A New Book on Chanel Is a High Jewelry Lover’s Dream
It highlights Gabrielle “Coco” Chanel’s lasting influence on modern design.
When it comes to Chanel’s high jewelry archive, that story is from Gabrielle “Coco” Chanel herself.
Chanel had a way with jewelry, and the diamond industry noticed via her fashion-forward costume designs.
In 1932, a year with almost eerie parallels to the current moment, diamond execs bet on the fashion tastemaker to lend her talents to fine materials.
New book “Chanel High Jewelry,” released this month from Thames & Hudson, recounts the fascinating history of Chanel’s high jewelry genesis and takes the reader on a journey to its present-day creations.
Just as society endures a fraught economic and political landscape now in the wake of the pandemic, in the early 1930s, inflation and unemployment was rife post-1929 stock market crash. The London Diamond Corporation enlisted Chanel to reinvigorate the diamond market.
“Bijoux de Diamants,” or “Diamond Jewelry,” was Chanel’s first high jewelry offering, which reflected optimism in contrast to the bleak global landscape.
The collection was full of comets, moons, and stars.
Featuring white and yellow diamonds set in platinum and yellow gold, the designs were meant for day wear, not just formal occasions. Some look remarkably modern, even today.
“Some of my necklaces don’t close, to suit the shape of the neck; some of my rings wrap around,” she said, as recounted in the book.
“Some of my bracelets drop down the arm, clinging to the curve. My jewelry never departs from the notion of the woman and her dress.”
Indeed, Chanel prioritized how jewelry lay on the body. She favored clean lines and stone-prominent looks, with the metal often nearly hidden.
While Chanel may have championed wearing her elaborate pieces for any occasion, their glamour makes them synonymous with evening wear.
With an archive as rich as Chanel’s, subsequent collections have mined these original influences to master the interpretation of the founding designer’s favorite motifs.
The book showcases all the signature ones, including the comets, sun, fringe, feathers, and ribbons that characterized the house’s first collections, to the lions, wheat, and pearls that joined the oeuvre along the way.
With texts by Julie Levoyer and Agnes Muckensturm, Chanel High Jewelry reads less like a compendium of coffee table book essays and more like an intriguing novel.
The text is worthy of the images that fill the 528-page tome, showcasing the spectacular designs as lensed by such photographers as Karl Lagerfeld (who was best known as Chanel’s designer from 1983 to his death in 2019), Mario Testino, and Patrick Demarchelier among others.

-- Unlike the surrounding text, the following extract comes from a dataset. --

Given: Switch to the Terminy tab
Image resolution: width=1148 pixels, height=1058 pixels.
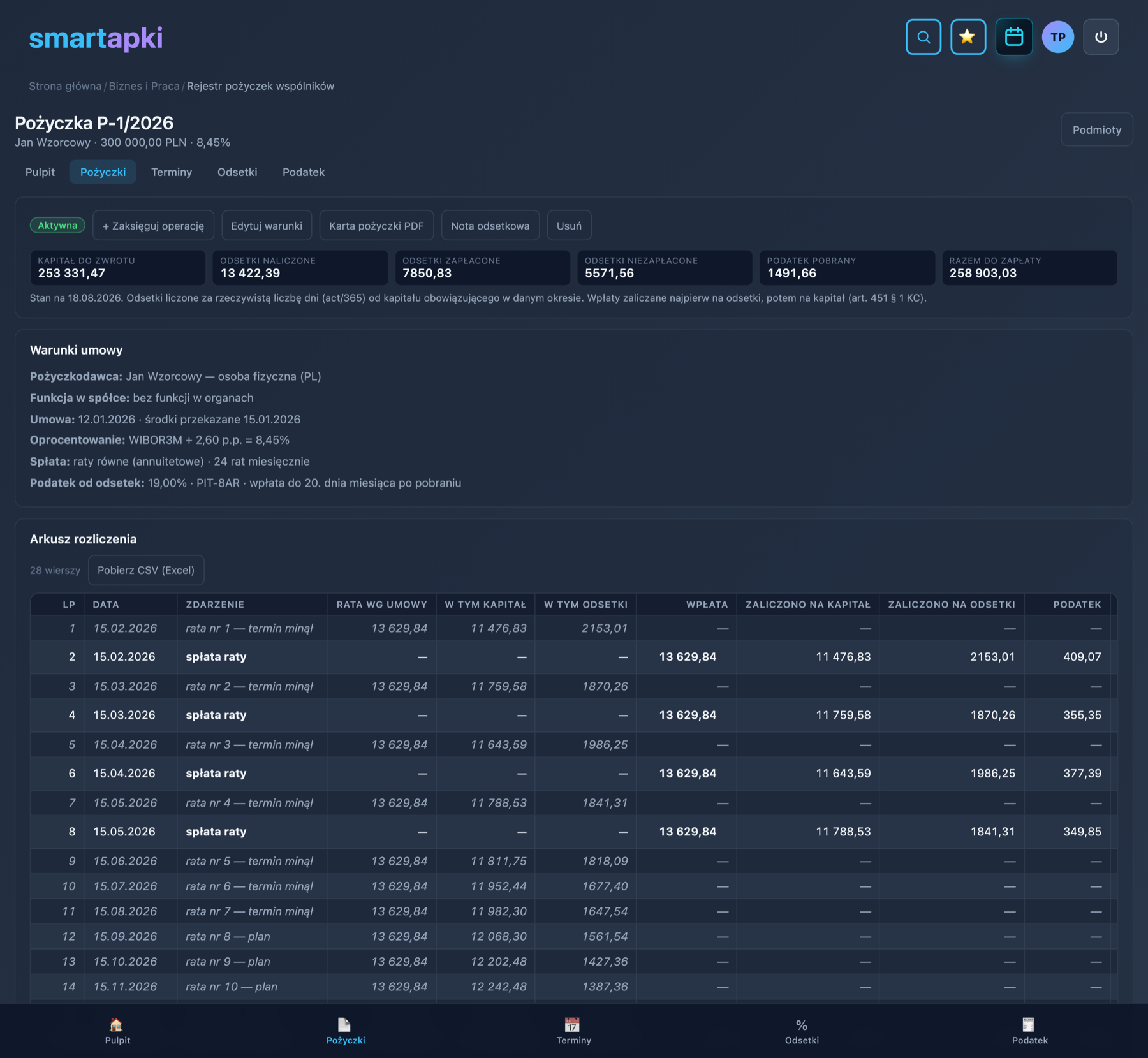Looking at the screenshot, I should point(172,172).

Under the book’s creative direction and design by Olivier Andreotti, photographs throughout the years are supplemented with sketches and historical images, showing pieces when they were created and today.
Part of the essential compendium’s magic is its ability to subvert time.
Turning to an image of a supermodel photographed sometime in the last decade in a Chanel high jewelry design, it’s impossible to ascertain whether the design is a new interpretation of classic Chanel motifs from director of the Chanel Fine Jewelry Creation Studio, Patrice Leguereau, or one of Chanel’s original designs from her first 1932 collection.
An essential read for jewelry lovers, Chanel High Jewelry is out now. It sells for $200.